Sul piano economico e della difesa, la premier ha ribadito la richiesta di «rendere permanente la flessibilità del Patto di stabilità e crescita» per gli investimenti militari, sottolineando che «il rafforzamento della difesa europea richiede soluzioni finanziarie più ambiziose». Ha poi rivendicato i recenti riconoscimenti del Fondo monetario internazionale e delle agenzie di rating, affermando che «l’Italia torna in Serie A» e «si presenta in Europa forte di una stabilità politica rara nella storia repubblicana».

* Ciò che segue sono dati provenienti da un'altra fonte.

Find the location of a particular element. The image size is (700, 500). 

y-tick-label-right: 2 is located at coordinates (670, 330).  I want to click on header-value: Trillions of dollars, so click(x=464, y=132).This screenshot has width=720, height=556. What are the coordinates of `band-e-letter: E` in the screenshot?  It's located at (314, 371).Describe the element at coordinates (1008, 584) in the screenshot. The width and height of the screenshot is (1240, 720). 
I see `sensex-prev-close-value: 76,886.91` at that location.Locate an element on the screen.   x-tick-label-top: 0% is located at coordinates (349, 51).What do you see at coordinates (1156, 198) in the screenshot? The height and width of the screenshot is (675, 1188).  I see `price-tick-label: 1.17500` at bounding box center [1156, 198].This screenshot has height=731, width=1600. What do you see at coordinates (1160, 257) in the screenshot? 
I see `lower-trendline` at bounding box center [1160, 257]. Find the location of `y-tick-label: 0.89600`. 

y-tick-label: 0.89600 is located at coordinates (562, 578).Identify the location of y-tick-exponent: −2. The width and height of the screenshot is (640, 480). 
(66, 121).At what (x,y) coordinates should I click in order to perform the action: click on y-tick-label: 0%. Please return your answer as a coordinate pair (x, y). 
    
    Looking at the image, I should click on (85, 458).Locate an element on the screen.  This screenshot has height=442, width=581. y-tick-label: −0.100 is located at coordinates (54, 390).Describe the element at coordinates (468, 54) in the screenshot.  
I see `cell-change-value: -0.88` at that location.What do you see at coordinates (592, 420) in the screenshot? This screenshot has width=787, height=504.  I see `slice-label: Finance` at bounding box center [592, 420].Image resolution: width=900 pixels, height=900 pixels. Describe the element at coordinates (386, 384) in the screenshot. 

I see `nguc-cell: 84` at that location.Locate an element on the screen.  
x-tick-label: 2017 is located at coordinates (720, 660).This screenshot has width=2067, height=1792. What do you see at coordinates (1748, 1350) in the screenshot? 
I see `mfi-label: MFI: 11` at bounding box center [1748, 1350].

Nel passaggio ambientale, Meloni ha annunciato che l’Italia «non potrà sostenere la proposta di revisione della legge sul clima europeo» se non accompagnata da «un vero cambio di approccio». Ha definito «ideologico e irragionevole» un metodo che «pone obiettivi insostenibili e rischia di compromettere la credibilità dell’Unione».
Fra i temi che l’Italia porterà in Consiglio, la premier ha citato anche la semplificazione normativa - al centro di una lettera firmata con altri 15 leader europei e indirizzata a Ursula von der Leyen - e le politiche abitative, «a fronte del problema crescente dei costi immobiliari, soprattutto per i giovani». In questo ambito, ha ricordato, «il governo sta lavorando con il vicepresidente Salvini a un piano casa a prezzi calmierati per le giovani coppie».
Nel giorno del terzo anniversario del suo insediamento, Meloni ha infine rivendicato sui social i risultati del governo e ha concluso in Aula con un messaggio politico: «Finché la maggioranza degli italiani sarà dalla nostra parte, andremo avanti con la testa alta e lo sguardo fiero».